§ EXERCISE INPUTS:
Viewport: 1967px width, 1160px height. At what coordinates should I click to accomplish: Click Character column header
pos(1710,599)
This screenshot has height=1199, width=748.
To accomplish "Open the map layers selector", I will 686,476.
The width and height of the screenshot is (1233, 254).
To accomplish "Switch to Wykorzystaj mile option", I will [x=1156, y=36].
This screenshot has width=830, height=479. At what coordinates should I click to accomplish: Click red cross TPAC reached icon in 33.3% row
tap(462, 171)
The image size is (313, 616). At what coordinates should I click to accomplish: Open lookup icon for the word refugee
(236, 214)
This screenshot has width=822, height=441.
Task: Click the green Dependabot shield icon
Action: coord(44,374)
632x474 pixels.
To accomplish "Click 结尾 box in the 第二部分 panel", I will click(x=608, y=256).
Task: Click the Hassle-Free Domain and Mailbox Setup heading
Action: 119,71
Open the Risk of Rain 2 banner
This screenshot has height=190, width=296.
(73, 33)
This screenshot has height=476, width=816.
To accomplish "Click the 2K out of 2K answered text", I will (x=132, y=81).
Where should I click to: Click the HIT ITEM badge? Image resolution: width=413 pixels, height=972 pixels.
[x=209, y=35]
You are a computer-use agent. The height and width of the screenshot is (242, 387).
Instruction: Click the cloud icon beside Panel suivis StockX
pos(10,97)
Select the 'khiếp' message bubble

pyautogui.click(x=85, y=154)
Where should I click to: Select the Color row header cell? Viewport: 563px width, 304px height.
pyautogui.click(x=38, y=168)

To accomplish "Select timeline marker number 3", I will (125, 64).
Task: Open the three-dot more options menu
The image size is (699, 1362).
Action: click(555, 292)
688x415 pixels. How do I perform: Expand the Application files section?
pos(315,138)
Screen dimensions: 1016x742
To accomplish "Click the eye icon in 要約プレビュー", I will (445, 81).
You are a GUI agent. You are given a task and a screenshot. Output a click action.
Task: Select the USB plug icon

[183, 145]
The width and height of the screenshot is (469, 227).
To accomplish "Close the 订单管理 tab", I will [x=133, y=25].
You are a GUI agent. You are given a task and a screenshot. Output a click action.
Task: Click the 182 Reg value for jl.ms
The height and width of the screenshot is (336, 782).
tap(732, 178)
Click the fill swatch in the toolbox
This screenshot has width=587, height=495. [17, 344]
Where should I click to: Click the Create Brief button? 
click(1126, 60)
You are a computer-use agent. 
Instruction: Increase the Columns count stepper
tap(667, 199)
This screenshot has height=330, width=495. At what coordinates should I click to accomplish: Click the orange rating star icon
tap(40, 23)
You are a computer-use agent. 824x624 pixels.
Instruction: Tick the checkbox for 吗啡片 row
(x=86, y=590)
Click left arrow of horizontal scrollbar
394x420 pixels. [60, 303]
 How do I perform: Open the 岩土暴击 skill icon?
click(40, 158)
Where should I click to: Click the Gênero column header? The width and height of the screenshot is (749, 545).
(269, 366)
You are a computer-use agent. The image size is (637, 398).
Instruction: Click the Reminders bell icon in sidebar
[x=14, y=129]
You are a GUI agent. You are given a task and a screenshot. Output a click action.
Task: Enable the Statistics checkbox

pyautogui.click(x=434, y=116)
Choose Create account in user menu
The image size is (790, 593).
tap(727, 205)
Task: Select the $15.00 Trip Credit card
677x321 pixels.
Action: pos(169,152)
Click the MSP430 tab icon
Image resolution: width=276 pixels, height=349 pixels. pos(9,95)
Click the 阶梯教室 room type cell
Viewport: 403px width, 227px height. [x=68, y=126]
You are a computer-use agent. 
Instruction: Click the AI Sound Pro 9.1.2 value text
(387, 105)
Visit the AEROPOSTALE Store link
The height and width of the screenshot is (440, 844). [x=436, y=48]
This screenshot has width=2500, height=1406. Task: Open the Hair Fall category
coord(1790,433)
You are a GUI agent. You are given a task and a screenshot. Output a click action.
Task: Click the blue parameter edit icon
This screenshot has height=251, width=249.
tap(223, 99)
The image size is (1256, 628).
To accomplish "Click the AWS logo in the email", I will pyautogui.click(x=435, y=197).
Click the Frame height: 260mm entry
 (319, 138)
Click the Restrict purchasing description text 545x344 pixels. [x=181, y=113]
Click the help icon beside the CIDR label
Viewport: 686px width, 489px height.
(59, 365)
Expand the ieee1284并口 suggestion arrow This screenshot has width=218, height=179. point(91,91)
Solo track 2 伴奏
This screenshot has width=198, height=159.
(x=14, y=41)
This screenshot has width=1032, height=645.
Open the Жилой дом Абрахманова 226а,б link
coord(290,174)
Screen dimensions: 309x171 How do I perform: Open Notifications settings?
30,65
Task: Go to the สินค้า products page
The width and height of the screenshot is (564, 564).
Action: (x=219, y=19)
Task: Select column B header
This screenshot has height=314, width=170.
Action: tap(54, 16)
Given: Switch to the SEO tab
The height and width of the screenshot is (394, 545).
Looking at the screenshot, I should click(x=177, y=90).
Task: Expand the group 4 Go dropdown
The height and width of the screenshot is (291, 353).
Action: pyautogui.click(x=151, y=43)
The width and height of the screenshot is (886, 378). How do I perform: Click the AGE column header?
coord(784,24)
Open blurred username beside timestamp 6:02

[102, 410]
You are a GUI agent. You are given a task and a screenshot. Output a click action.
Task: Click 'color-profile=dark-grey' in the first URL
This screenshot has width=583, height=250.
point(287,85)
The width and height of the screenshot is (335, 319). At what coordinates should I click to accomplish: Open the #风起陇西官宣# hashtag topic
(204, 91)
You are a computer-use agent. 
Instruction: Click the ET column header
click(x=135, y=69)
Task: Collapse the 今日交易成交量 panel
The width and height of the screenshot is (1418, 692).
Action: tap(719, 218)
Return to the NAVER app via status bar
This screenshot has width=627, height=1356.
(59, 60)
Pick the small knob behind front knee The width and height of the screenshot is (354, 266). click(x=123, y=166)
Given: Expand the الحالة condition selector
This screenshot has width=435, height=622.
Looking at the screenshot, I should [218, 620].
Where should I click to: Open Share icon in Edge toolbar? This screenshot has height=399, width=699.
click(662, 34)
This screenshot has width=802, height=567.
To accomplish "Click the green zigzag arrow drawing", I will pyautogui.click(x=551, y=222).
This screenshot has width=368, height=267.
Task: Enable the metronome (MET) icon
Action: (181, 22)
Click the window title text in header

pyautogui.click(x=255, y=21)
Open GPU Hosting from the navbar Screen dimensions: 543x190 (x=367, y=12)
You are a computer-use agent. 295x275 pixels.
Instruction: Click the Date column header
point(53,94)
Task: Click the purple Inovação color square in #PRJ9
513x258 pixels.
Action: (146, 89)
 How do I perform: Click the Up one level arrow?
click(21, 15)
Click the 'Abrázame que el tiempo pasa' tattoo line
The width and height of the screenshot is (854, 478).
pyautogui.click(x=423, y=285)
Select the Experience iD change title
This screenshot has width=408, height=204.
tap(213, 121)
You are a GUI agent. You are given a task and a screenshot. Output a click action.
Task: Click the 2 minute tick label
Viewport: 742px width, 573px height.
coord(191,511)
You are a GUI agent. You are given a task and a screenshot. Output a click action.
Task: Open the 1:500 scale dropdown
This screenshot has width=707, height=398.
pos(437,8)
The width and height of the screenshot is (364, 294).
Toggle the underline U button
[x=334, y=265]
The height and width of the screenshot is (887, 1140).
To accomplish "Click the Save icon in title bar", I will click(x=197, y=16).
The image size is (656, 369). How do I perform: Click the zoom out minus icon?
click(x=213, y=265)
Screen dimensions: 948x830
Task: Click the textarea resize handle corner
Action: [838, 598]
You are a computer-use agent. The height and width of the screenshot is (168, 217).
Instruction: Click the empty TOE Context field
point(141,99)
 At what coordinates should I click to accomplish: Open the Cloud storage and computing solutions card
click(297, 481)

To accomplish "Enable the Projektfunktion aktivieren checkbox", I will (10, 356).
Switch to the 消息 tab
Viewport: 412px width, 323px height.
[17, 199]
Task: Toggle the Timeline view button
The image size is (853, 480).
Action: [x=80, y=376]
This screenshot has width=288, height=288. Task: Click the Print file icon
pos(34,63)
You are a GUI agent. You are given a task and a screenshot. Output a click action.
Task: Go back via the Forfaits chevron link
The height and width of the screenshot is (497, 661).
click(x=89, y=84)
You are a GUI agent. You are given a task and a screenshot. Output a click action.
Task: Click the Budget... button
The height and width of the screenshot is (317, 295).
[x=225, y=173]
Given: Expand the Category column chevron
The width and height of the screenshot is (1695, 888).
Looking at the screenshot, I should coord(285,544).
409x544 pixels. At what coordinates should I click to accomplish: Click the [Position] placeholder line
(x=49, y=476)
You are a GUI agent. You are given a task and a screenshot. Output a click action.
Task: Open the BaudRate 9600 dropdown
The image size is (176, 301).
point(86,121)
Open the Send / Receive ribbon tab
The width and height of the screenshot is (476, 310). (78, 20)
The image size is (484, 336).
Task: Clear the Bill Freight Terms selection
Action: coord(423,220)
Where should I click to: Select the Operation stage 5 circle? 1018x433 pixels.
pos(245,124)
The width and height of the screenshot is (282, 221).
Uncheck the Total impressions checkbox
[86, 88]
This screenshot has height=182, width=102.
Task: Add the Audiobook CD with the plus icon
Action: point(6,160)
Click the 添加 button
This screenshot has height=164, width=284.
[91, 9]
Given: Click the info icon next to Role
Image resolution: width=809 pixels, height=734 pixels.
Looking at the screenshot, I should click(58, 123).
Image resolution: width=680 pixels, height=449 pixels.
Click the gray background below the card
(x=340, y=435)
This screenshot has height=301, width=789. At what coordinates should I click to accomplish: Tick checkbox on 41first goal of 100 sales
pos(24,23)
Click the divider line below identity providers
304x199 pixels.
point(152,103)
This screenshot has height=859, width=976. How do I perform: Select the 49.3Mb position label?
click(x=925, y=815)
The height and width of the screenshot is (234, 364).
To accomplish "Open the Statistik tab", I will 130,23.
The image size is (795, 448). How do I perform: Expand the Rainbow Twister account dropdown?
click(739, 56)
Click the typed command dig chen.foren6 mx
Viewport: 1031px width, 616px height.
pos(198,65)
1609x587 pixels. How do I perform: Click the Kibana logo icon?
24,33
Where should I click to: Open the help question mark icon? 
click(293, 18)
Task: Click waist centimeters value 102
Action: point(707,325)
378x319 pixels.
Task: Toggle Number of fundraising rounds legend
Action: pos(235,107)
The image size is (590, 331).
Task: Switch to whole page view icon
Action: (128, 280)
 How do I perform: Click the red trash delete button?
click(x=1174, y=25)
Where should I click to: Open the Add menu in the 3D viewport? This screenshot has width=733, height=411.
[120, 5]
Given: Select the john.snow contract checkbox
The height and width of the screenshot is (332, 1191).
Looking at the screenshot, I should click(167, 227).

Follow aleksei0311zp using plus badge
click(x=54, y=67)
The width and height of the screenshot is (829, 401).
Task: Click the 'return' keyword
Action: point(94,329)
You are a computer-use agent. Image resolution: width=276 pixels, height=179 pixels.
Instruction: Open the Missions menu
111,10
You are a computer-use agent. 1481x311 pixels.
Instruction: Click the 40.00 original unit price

§ WHAT YOU WILL DO:
Reproduce the records above exactly, from the first line through the line containing "The width and height of the screenshot is (1233, 254).", and output nothing else.

§ OUTPUT:
Viewport: 1967px width, 1160px height. At what coordinates should I click to accomplish: Click Character column header
pos(1710,599)
This screenshot has height=1199, width=748.
To accomplish "Open the map layers selector", I will 686,476.
The width and height of the screenshot is (1233, 254).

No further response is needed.